START Provided data

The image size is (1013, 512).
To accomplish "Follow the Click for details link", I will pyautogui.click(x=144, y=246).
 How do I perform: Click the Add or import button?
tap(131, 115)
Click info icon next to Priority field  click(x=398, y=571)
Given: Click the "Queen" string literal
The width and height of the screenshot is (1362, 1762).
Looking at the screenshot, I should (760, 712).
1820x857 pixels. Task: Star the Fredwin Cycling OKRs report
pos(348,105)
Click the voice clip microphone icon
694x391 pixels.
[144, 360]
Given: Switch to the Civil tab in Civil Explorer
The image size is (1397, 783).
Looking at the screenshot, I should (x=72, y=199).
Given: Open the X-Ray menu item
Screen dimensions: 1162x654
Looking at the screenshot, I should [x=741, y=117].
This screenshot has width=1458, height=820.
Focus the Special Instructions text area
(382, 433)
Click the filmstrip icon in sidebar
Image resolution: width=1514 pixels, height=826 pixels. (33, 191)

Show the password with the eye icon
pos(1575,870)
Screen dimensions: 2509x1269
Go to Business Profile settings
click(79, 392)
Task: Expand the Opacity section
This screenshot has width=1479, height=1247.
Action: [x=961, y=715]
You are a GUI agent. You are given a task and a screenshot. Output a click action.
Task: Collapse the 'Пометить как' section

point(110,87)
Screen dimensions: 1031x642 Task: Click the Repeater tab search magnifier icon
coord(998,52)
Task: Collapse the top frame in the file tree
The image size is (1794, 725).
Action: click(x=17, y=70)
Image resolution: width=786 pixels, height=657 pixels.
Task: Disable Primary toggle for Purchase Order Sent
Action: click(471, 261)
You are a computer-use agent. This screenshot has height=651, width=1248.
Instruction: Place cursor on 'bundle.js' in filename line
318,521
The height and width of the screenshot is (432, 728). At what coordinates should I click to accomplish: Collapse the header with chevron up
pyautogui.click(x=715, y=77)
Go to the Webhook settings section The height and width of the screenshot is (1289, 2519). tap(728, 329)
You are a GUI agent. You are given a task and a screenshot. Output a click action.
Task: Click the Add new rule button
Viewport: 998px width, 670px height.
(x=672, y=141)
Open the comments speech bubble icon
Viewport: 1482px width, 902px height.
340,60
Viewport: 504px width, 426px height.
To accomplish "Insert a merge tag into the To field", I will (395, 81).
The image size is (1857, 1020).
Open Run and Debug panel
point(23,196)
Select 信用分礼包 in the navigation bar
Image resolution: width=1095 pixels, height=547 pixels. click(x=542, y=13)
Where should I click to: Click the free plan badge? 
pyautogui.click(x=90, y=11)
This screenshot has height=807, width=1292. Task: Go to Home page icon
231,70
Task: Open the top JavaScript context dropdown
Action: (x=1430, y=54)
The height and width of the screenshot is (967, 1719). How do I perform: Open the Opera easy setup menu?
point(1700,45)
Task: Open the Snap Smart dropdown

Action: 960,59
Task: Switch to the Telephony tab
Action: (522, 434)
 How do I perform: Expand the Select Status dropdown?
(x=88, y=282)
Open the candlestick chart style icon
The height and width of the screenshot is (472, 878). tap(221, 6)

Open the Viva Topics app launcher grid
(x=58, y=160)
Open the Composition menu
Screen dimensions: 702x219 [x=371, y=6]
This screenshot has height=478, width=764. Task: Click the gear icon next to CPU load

END Provided data

Requirement: Up to and including the line with "Given: Switch to", output every line of the records above exactly, starting from the first; output nothing else.

Response area:
The image size is (1013, 512).
To accomplish "Follow the Click for details link", I will pyautogui.click(x=144, y=246).
 How do I perform: Click the Add or import button?
tap(131, 115)
Click info icon next to Priority field  click(x=398, y=571)
Given: Click the "Queen" string literal
The width and height of the screenshot is (1362, 1762).
Looking at the screenshot, I should (760, 712).
1820x857 pixels. Task: Star the Fredwin Cycling OKRs report
pos(348,105)
Click the voice clip microphone icon
694x391 pixels.
[144, 360]
Given: Switch to the Civil tab in Civil Explorer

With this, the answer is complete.